Brief:
Produce the lines from the one containing "Given: Click the basplan DV logo" through the end of the material exactly as they appear, both ends included, and leave the pictures out.

======

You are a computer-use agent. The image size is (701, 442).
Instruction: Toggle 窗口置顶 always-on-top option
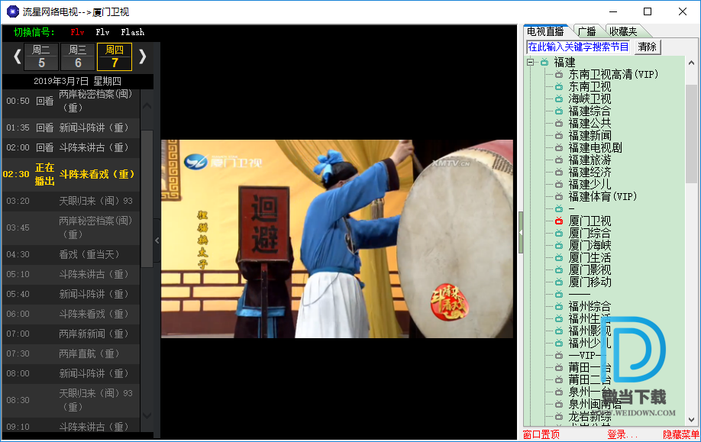(541, 434)
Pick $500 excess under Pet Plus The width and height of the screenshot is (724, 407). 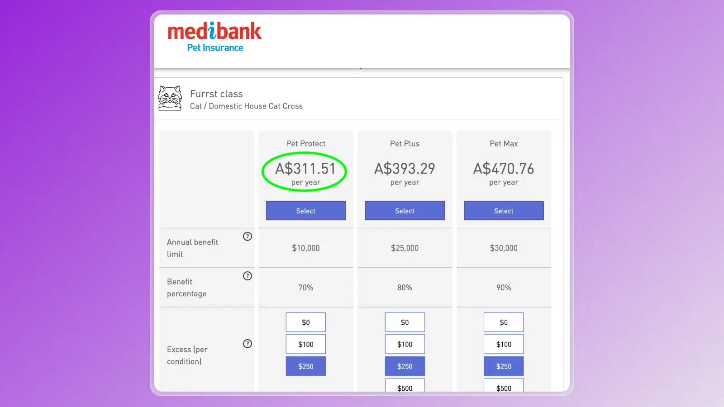click(x=405, y=388)
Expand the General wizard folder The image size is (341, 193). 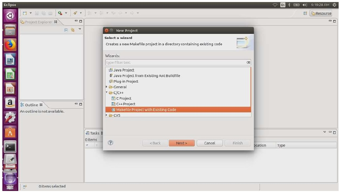107,87
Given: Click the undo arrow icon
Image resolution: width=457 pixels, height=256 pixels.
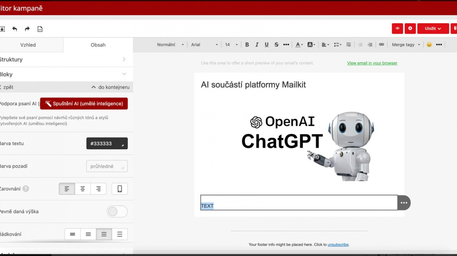Looking at the screenshot, I should coord(14,29).
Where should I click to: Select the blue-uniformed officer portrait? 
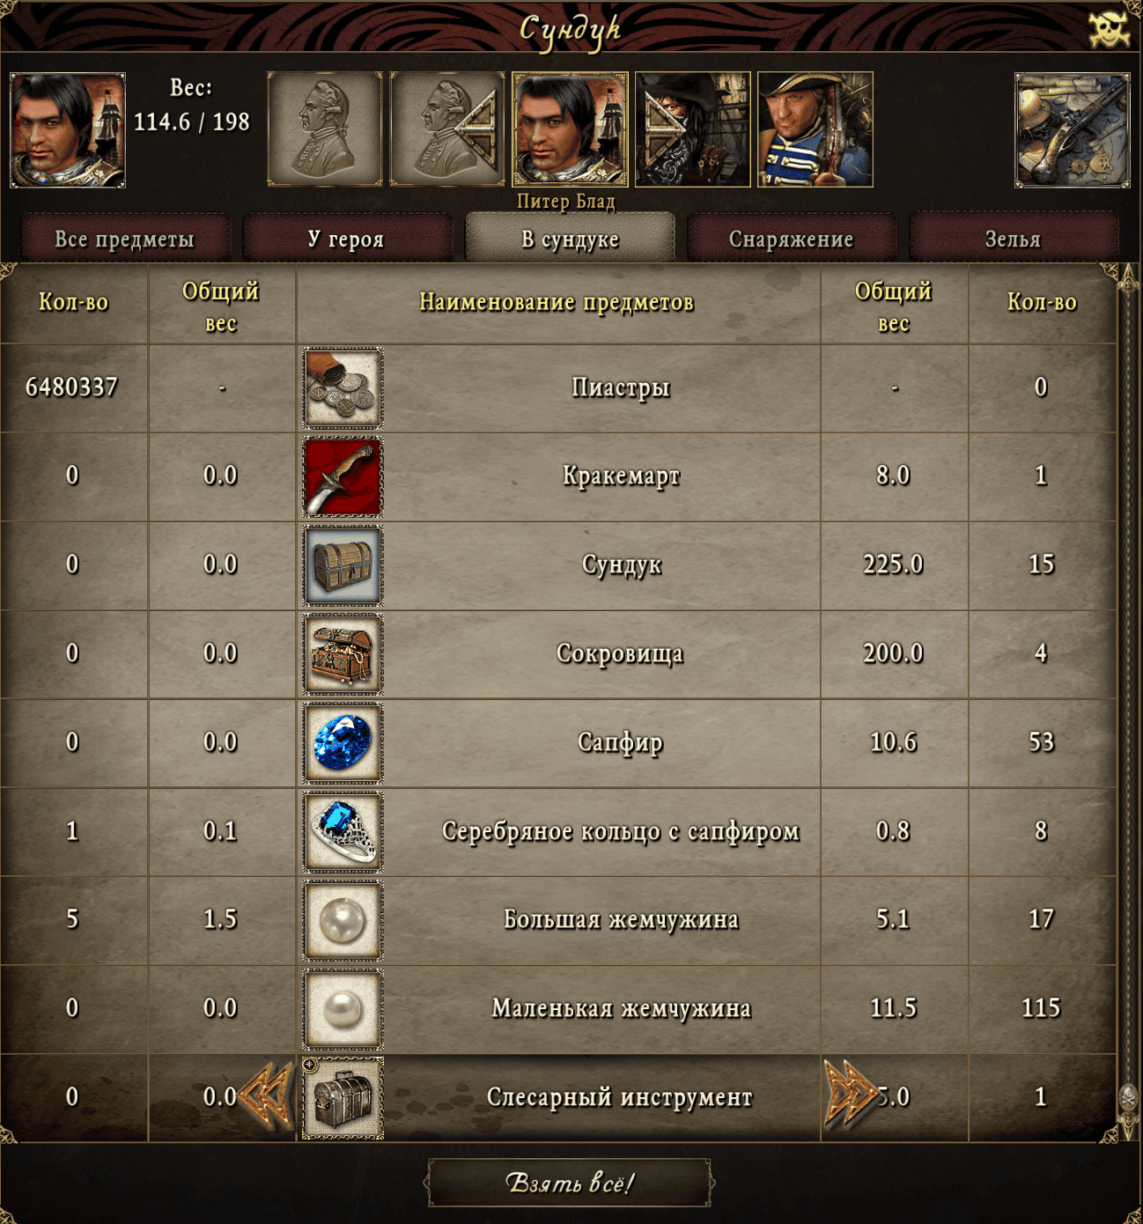[x=815, y=129]
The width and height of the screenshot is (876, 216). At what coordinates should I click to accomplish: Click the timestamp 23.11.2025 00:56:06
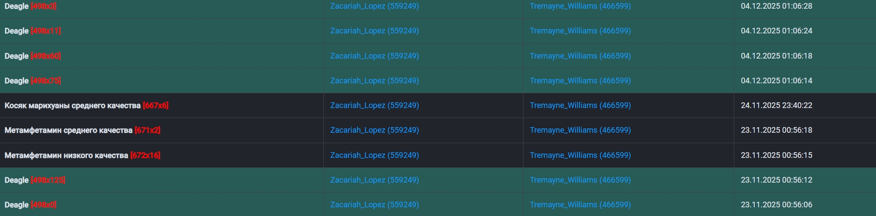(776, 205)
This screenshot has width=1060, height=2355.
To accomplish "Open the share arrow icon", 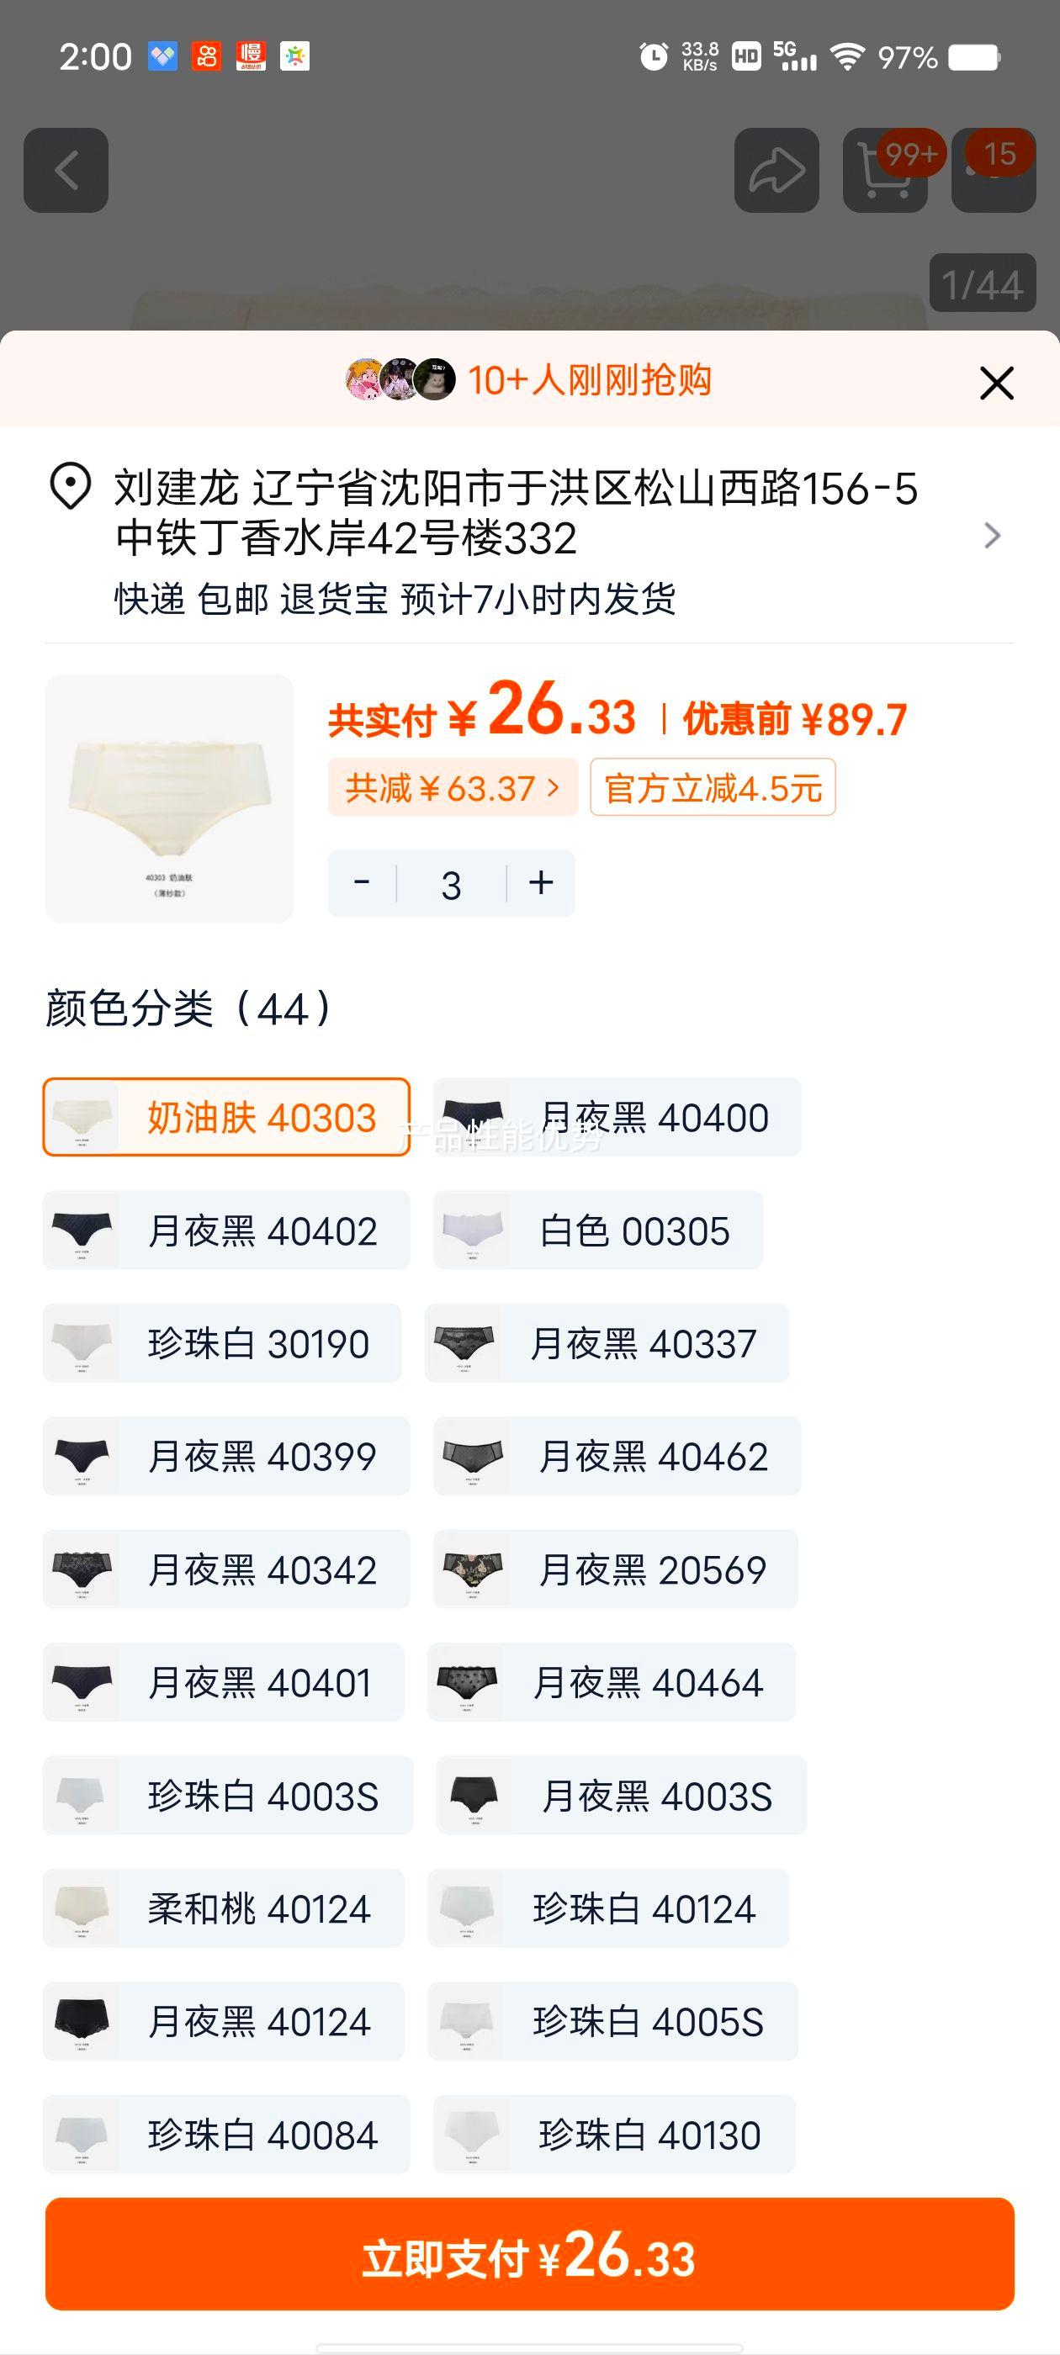I will click(776, 170).
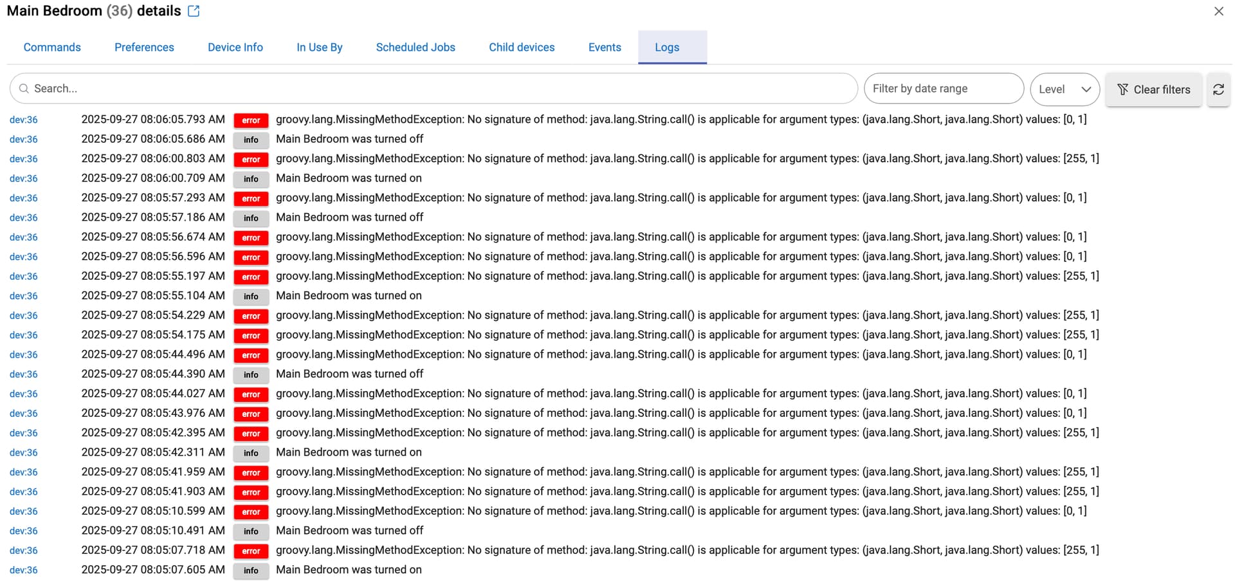Open the Child devices tab

point(522,48)
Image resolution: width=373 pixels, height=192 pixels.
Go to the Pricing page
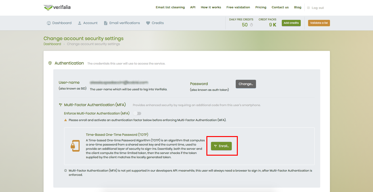(x=260, y=7)
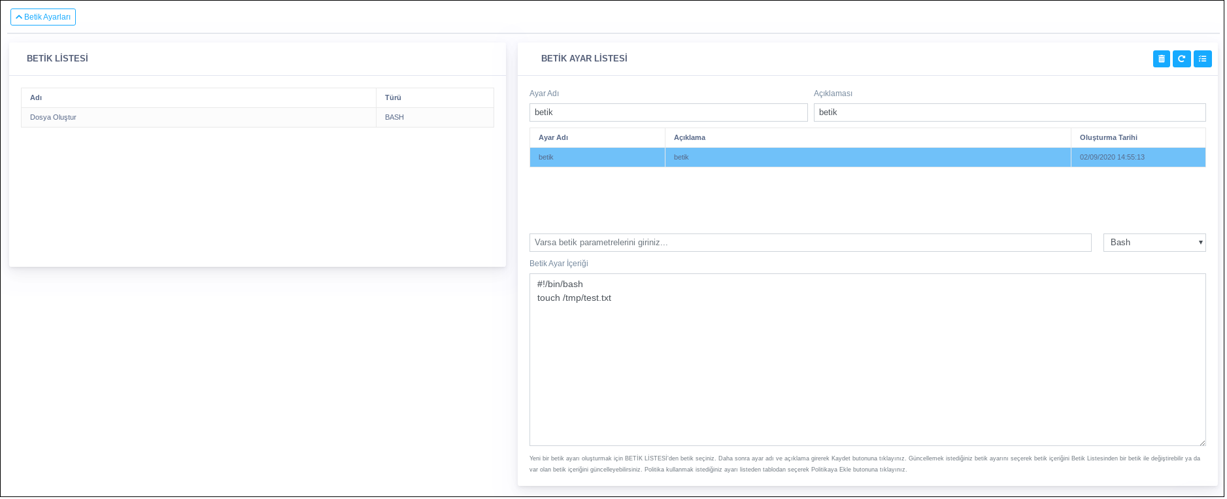
Task: Click the script parameters input box
Action: [x=810, y=243]
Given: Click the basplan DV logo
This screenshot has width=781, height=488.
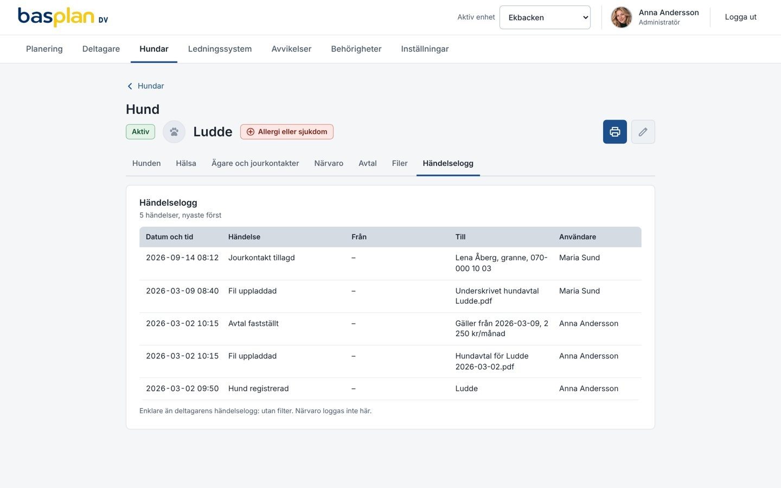Looking at the screenshot, I should click(x=63, y=17).
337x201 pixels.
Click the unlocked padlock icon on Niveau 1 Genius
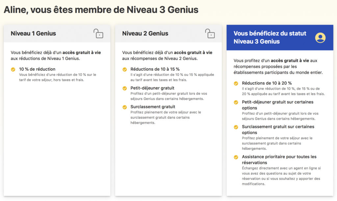[x=98, y=34]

======

Solution:
Given: Click the basplan DV logo
This screenshot has width=781, height=488.
Looking at the screenshot, I should click(x=63, y=17).
337x201 pixels.
Click the unlocked padlock icon on Niveau 1 Genius
[x=98, y=34]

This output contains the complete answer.